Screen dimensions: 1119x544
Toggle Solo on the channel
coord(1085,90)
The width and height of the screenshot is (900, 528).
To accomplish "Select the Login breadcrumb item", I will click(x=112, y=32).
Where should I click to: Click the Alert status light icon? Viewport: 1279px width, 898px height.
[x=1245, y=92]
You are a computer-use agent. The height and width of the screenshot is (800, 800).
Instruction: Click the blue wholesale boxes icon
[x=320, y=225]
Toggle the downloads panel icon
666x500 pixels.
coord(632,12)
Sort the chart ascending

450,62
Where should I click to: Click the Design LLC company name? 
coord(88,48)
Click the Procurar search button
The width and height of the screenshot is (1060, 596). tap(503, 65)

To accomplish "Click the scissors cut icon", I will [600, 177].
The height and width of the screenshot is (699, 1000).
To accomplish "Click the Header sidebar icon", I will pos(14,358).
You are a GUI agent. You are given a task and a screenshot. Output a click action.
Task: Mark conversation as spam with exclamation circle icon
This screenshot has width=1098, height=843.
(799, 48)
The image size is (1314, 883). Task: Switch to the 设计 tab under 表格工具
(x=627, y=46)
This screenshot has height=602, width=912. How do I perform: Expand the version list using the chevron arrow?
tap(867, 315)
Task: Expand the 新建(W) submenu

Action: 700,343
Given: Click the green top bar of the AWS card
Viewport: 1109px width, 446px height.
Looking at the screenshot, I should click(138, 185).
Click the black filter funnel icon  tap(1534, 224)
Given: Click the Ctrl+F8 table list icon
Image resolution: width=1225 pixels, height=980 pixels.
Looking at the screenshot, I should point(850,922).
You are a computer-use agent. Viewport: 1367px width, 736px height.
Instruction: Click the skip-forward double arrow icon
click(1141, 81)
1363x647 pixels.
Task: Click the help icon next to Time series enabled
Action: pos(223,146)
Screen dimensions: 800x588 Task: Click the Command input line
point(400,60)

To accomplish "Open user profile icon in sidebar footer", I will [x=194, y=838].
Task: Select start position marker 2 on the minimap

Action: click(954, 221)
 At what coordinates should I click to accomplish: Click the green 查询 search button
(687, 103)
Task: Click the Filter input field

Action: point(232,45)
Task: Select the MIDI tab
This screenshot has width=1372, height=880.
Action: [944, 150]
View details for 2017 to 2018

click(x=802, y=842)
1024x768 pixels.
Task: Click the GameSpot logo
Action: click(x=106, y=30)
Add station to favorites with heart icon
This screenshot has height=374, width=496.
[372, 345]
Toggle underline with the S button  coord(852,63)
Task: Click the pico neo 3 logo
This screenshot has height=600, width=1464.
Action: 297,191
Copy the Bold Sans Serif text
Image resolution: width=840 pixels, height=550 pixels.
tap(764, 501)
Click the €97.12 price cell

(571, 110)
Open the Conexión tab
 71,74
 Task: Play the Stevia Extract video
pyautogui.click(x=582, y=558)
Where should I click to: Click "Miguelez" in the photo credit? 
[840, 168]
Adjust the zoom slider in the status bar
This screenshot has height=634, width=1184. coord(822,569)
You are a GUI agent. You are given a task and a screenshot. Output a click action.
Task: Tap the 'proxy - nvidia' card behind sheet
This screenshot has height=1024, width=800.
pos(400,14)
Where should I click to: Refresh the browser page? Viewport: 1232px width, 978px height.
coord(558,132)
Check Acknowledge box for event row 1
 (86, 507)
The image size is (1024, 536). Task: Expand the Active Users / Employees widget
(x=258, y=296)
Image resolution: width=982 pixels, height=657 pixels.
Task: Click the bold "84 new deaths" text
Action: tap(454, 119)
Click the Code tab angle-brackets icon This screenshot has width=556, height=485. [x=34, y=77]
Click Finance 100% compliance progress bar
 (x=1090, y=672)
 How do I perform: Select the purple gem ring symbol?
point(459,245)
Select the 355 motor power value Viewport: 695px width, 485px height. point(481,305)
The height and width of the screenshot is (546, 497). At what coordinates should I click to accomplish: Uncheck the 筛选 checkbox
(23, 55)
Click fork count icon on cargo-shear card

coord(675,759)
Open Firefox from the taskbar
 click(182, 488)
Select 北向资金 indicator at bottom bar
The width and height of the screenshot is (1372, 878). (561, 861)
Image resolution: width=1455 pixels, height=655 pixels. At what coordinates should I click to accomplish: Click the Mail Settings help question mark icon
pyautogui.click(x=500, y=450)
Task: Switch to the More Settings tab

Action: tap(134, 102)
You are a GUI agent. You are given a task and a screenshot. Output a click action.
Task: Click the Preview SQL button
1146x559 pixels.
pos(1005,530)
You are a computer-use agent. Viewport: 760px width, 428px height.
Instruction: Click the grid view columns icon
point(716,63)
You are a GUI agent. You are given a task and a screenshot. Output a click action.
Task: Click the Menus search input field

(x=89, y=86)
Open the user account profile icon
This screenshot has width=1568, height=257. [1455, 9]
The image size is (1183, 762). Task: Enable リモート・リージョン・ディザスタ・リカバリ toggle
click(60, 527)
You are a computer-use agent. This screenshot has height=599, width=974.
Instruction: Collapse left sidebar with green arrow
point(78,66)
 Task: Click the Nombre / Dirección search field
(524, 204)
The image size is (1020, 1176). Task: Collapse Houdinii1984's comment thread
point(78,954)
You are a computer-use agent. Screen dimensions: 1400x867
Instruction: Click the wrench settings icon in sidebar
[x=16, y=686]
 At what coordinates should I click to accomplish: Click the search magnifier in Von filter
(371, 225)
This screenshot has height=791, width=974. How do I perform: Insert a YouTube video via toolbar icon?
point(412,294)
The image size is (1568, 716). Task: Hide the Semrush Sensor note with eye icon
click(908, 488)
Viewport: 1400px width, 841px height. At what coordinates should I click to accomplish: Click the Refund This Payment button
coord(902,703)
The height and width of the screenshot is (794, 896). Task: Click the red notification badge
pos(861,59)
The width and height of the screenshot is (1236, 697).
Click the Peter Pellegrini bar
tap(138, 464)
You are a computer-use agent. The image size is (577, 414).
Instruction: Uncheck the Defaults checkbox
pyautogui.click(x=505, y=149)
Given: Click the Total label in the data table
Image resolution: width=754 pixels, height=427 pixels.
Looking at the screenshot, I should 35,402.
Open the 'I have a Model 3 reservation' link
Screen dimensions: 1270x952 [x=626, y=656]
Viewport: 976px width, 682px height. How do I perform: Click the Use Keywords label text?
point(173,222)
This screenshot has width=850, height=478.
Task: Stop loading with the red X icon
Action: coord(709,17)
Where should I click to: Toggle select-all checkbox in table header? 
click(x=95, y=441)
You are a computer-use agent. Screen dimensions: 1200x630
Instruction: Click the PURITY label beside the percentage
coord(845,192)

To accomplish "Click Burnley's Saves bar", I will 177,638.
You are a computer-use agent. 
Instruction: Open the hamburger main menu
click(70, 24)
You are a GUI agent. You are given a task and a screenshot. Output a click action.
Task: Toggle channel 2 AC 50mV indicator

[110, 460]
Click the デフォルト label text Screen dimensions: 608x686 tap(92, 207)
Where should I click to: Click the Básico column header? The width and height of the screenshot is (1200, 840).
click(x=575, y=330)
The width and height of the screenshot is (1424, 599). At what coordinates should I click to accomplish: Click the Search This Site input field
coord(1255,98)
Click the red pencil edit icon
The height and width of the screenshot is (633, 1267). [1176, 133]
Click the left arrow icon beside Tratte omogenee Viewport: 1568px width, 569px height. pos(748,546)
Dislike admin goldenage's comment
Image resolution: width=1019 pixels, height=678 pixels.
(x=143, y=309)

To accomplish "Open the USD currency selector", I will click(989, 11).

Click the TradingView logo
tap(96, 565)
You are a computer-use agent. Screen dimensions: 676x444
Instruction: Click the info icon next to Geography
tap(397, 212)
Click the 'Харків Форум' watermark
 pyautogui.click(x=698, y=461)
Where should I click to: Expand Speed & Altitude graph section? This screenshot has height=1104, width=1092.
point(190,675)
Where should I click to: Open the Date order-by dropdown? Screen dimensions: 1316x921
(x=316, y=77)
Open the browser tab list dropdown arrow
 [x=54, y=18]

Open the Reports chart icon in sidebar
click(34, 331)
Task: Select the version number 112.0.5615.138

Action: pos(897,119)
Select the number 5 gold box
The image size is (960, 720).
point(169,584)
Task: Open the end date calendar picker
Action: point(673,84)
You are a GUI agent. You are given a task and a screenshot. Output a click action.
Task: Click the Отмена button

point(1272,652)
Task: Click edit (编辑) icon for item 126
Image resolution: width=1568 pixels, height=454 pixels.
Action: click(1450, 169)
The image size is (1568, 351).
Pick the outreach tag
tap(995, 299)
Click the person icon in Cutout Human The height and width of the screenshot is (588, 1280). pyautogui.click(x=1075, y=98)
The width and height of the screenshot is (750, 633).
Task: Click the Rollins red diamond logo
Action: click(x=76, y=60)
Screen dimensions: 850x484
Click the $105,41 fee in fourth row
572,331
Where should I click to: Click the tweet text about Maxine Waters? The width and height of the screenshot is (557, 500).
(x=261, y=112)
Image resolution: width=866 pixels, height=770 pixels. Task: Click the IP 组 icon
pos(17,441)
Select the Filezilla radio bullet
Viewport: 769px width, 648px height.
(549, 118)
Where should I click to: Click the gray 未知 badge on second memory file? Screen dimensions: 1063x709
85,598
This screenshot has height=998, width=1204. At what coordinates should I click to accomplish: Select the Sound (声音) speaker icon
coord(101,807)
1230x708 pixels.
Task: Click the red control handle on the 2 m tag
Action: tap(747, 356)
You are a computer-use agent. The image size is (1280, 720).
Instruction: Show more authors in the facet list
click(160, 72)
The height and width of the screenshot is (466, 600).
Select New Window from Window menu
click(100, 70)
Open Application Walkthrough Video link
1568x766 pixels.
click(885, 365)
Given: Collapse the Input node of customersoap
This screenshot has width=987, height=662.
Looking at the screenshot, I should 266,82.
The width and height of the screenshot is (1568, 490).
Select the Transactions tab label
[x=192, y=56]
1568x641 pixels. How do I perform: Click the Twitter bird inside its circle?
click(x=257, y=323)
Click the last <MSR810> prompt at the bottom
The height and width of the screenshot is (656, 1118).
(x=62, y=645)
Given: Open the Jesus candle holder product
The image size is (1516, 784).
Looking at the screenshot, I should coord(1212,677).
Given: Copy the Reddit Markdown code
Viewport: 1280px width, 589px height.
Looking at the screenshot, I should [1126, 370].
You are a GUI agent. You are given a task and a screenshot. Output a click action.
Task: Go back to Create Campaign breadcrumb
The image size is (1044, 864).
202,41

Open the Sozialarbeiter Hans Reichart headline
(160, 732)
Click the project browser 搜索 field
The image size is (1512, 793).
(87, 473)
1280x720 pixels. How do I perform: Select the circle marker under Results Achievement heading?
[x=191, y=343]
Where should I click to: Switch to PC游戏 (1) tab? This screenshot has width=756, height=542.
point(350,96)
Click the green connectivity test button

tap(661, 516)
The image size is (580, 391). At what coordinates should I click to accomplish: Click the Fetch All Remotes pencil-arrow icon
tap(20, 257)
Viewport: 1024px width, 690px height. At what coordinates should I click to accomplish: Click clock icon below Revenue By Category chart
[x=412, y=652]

### About this task
On how many lines above does "breadcrumb" occur? Say the number only.

### Response to the exercise
2